Among the lines below, a stretch begins at the one with "Given: Click the smiling delight emoji" and ends at the one with "Given: Click the tallest". Repeat that stretch exactly, ends included.

------ Exercise data ------

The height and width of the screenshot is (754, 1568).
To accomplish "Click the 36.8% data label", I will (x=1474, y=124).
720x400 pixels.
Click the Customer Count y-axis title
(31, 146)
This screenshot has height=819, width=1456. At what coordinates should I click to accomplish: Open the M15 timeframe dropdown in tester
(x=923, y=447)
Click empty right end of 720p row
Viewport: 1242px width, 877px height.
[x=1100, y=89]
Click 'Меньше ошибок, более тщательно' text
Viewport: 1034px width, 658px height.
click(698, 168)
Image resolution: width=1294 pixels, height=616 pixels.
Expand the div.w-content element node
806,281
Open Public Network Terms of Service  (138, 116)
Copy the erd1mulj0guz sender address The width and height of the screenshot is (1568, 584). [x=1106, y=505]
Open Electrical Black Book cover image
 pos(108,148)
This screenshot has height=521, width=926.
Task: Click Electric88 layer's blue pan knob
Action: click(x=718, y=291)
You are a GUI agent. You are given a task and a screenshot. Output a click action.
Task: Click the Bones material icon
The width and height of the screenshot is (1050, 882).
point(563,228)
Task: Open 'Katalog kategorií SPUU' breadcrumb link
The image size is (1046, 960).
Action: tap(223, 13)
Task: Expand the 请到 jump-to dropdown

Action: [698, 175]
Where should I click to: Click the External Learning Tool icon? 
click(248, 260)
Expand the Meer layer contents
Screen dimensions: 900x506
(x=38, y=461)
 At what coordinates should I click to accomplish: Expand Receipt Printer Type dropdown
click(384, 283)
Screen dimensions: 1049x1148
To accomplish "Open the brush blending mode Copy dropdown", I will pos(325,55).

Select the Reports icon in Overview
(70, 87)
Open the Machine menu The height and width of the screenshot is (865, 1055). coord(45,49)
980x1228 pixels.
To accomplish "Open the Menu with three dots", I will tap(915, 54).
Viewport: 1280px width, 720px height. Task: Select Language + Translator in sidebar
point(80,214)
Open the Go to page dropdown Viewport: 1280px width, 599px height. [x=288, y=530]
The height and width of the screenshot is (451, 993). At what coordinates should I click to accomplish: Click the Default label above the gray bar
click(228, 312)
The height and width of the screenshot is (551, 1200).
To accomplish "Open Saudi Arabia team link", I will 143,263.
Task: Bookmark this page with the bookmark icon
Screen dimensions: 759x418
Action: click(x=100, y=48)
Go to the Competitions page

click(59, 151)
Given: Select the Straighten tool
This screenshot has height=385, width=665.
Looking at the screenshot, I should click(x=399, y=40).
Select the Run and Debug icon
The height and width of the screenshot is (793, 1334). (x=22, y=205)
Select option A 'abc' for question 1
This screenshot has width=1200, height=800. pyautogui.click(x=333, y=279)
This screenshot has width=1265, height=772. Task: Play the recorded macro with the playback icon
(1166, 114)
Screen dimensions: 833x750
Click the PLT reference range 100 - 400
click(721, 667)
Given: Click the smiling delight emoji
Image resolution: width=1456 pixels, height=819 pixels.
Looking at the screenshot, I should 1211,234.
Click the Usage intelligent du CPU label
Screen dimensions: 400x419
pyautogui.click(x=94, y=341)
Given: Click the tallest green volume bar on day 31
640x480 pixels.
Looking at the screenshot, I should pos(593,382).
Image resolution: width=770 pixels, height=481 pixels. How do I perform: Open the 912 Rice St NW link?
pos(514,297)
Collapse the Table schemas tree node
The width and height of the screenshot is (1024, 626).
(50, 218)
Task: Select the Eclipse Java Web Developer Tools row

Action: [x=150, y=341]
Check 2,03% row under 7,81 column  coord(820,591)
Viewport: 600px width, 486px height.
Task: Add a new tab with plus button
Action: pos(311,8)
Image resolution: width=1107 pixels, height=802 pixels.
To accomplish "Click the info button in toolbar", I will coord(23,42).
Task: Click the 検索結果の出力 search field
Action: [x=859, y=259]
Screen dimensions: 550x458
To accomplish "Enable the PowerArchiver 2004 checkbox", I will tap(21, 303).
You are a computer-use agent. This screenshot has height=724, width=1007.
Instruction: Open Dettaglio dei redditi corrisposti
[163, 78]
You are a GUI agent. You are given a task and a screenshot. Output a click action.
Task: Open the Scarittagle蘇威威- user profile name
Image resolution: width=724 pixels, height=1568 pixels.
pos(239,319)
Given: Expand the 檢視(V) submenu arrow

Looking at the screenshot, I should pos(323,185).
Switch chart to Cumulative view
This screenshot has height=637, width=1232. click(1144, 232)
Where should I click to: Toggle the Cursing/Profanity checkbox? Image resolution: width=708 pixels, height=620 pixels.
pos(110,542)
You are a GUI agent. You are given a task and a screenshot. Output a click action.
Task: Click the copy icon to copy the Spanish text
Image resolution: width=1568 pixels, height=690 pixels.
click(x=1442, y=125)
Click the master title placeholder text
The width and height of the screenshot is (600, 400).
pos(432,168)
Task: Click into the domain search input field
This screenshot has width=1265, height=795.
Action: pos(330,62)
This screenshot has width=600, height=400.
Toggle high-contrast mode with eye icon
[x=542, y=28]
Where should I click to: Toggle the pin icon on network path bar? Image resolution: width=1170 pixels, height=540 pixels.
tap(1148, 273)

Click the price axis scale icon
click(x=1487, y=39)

------

Solution for this task:
Given: Click the smiling delight emoji
Image resolution: width=1456 pixels, height=819 pixels.
Looking at the screenshot, I should 1211,234.
Click the Usage intelligent du CPU label
Screen dimensions: 400x419
pyautogui.click(x=94, y=341)
Given: Click the tallest green volume bar on day 31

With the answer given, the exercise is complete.